Copy out the items from the line containing "stmarkscollege.ca (261, 1285)" through the end of the items, keeping every line unchanged and leaving out the pictures.
## start Provided records
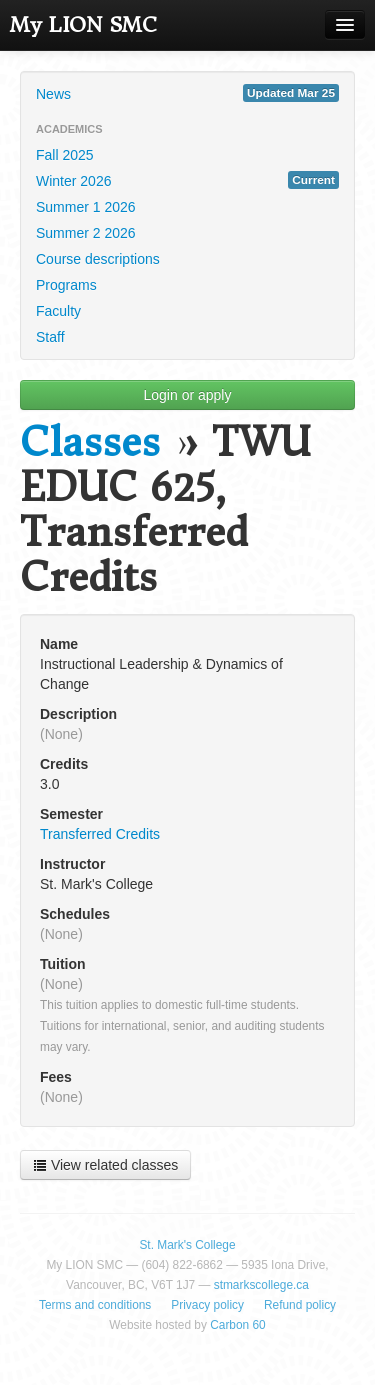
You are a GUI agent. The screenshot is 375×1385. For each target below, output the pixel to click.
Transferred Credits (100, 834)
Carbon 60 (238, 1325)
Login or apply (188, 395)
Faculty (58, 311)
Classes (90, 442)
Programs (66, 285)
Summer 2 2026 (86, 233)
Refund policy (300, 1305)
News (187, 93)
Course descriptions (98, 259)
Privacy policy (207, 1305)
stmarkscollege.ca (261, 1285)
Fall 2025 (65, 155)
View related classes (105, 1165)
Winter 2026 (187, 180)
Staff (50, 337)
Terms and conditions (95, 1305)
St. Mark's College (187, 1245)
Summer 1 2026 (86, 207)
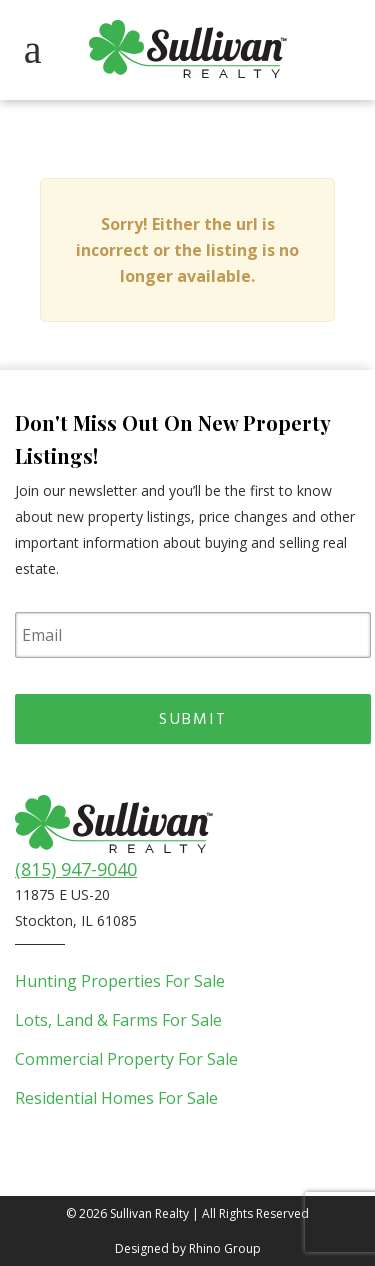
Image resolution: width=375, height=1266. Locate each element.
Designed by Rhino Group (188, 1248)
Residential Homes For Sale (116, 1098)
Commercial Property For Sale (126, 1059)
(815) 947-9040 (76, 869)
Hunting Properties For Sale (120, 981)
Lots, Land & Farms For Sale (118, 1020)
## end Provided records
__Answer to the exercise__:
stmarkscollege.ca (261, 1285)
Fall 2025 (65, 155)
View related classes (105, 1165)
Winter 2026 (187, 180)
Staff (50, 337)
Terms and conditions (95, 1305)
St. Mark's College (187, 1245)
Summer 1 2026 (86, 207)
Image resolution: width=375, height=1266. Locate each element.
Designed by Rhino Group (188, 1248)
Residential Homes For Sale (116, 1098)
Commercial Property For Sale (126, 1059)
(815) 947-9040 (76, 869)
Hunting Properties For Sale (120, 981)
Lots, Land & Farms For Sale (118, 1020)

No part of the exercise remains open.